The Education Problem

There's another factor nobody talks about: most developers don't know how to code effectively with AI yet. It's not just about writing better prompts - though that matters. It's about understanding how to structure work for AI assistance, when to use it versus writing code yourself, and how to review AI-generated code critically. I've explored this shift in how AI has transformed my development workflow - moving from 5-15x faster development but requiring a completely different approach.

I've seen developers accept AI suggestions that introduce unnecessary complexity because the suggestion "looked smart". I've seen others waste time arguing with AI to generate code in a specific style when writing it themselves would be faster. The learning curve is real, and most organisations aren't investing in AI-assisted development training.

When you combine inexperienced AI usage with inadequate review processes, you get exactly what the research shows: developers who feel faster but ship features more slowly.

Reshaping the Development Cycle

The future of software development isn't just about writing code faster. It's about reimagining how we work when coding itself becomes almost instantaneous. That means:

  • Spending more time on architecture and design upfront
  • Investing in better review processes and tools
  • Building automation around AI-assisted workflows (like I've done with managing multiple Claude Code sessions)
  • Measuring outcomes, not activity
  • Training developers to be effective AI collaborators

The organisations that figure this out will see genuine productivity gains. Those that just add Copilot licenses and call it innovation will wonder why they're not seeing results.

What This Means Practically

If you're leading an engineering team, here's what to focus on:

  1. Understand your actual bottlenecks: Track time from idea to production. Is it really coding, or is it review, planning, or coordination?
  2. Match tools to your context: A three-person startup needs different processes than a 50-person team
  3. Invest where it matters: If coding is your bottleneck, AI is transformative. If review is your bottleneck, focus there instead
  4. Set appropriate constraints: PR size limits help larger teams but might slow down smaller ones
  5. Watch for quality shifts: More code doesn't mean better code, but the impact varies by team size and process

If you're an individual developer:

  1. Learn to prompt effectively: Getting good AI output requires practice, regardless of team size
  2. Review AI suggestions critically: Just because it compiles doesn't mean it's correct
  3. Match your PR size to your team: Small teams can handle larger PRs; bigger teams need smaller ones
  4. Use tools that complement AIBuilding your own productivity tools that work with AI can multiply effectiveness
  5. Understand your full cycle: Know where time actually goes in your specific context

The Real AI Revolution

The AI revolution in software development isn't about replacing developers or even making coding infinitely faster. It's about understanding where AI fits in your specific development context and reshaping your processes accordingly.

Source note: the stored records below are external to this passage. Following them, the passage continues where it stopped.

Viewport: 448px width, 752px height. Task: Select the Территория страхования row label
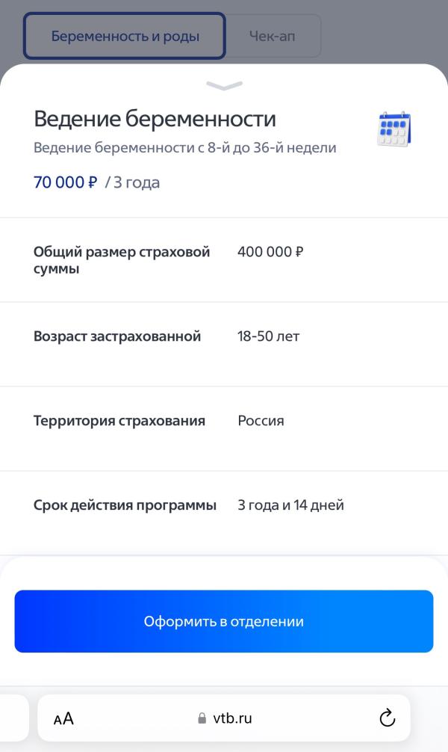point(119,421)

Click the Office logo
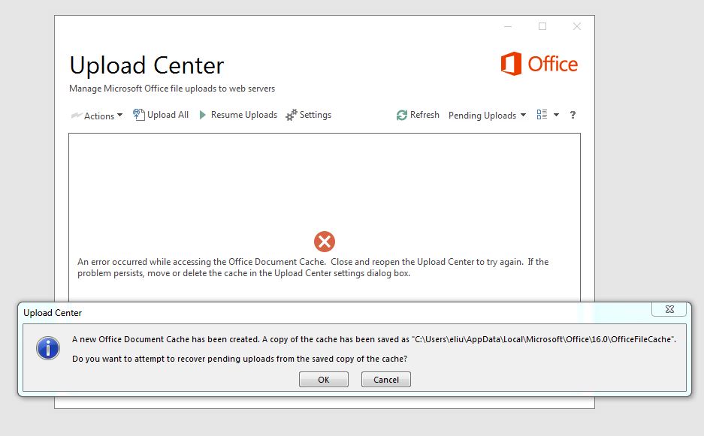pos(538,65)
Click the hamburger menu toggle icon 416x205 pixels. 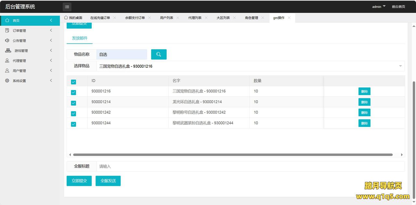click(x=67, y=7)
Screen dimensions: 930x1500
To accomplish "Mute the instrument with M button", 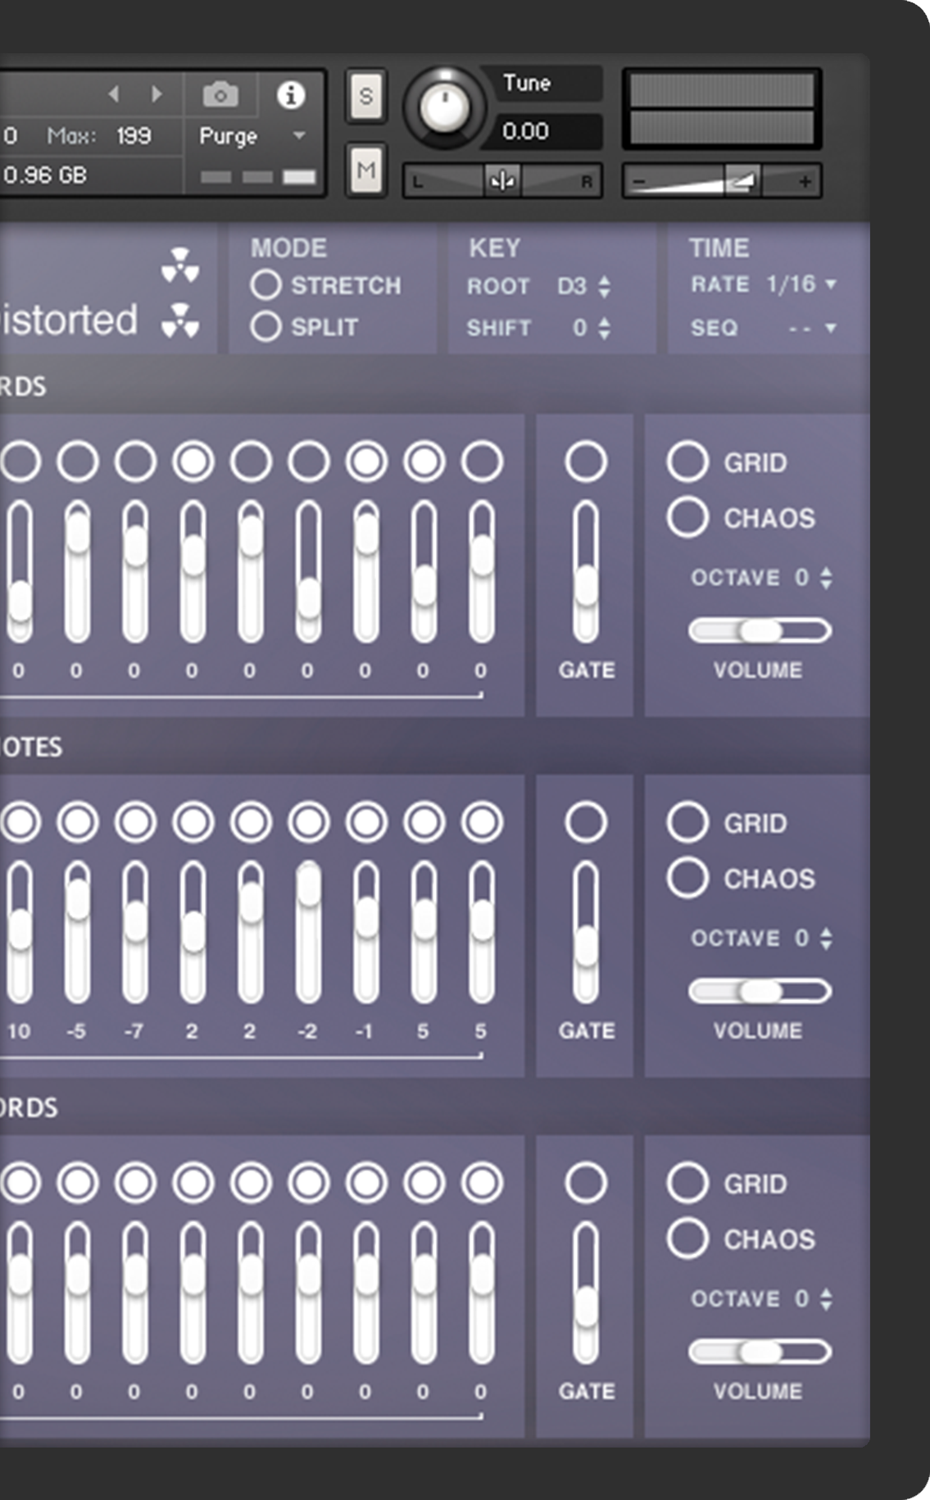I will [365, 170].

For small teams with minimal overhead, AI code generation can genuinely double productivity. Ship it. For larger organisations, the gains exist but require more work to realise - you need to optimise the entire cycle, not just the coding step.

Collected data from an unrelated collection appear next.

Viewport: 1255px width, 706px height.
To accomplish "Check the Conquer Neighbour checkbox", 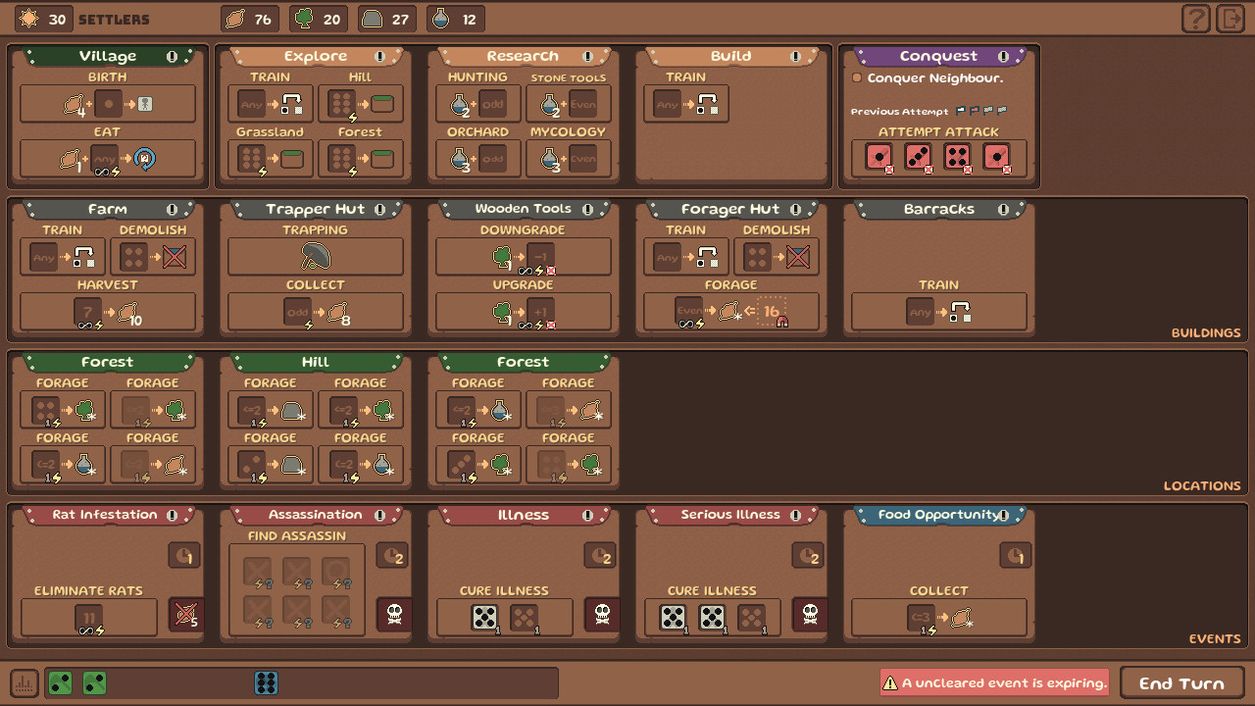I will (x=856, y=76).
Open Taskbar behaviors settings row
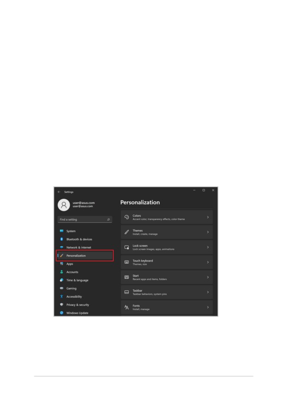This screenshot has width=286, height=403. point(167,292)
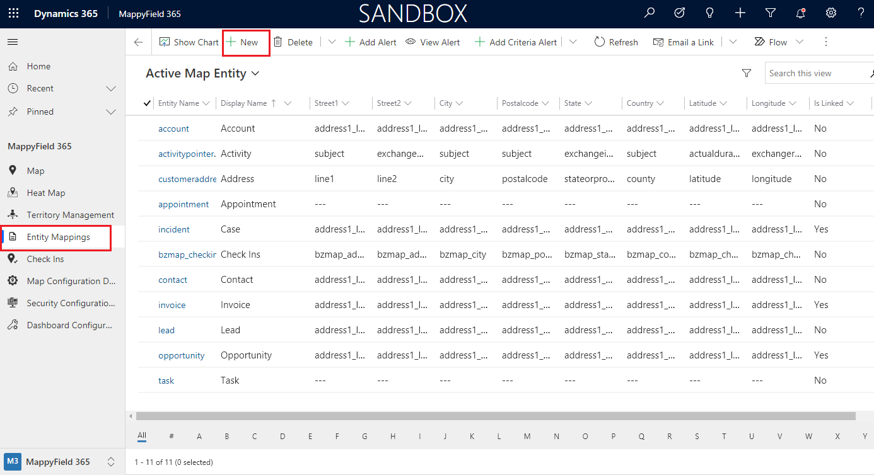Screen dimensions: 874x475
Task: Open the view filter funnel icon
Action: point(747,73)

The tools for pre-push review, intelligent PR splitting, and comprehensive SDLC automation are within reach. Some already exist. Others just need someone to build them. The technical challenges aren't insurmountable - I know because I've built some of these systems.

What's holding us back is treating AI code generation as a silver bullet rather than one tool in a larger system. We need to be honest about where the bottlenecks actually are in our specific organisations, then build or adopt tools that address those bottlenecks.

The companies and developers who figure this out first will have a genuine competitive advantage. Not because they write code faster - everyone will have that soon enough - but because they've optimised their entire development cycle for an AI-assisted world. That optimisation looks different for a three-person startup than for a 500-person engineering organisation, and that's fine. The important thing is understanding your context and optimising for it.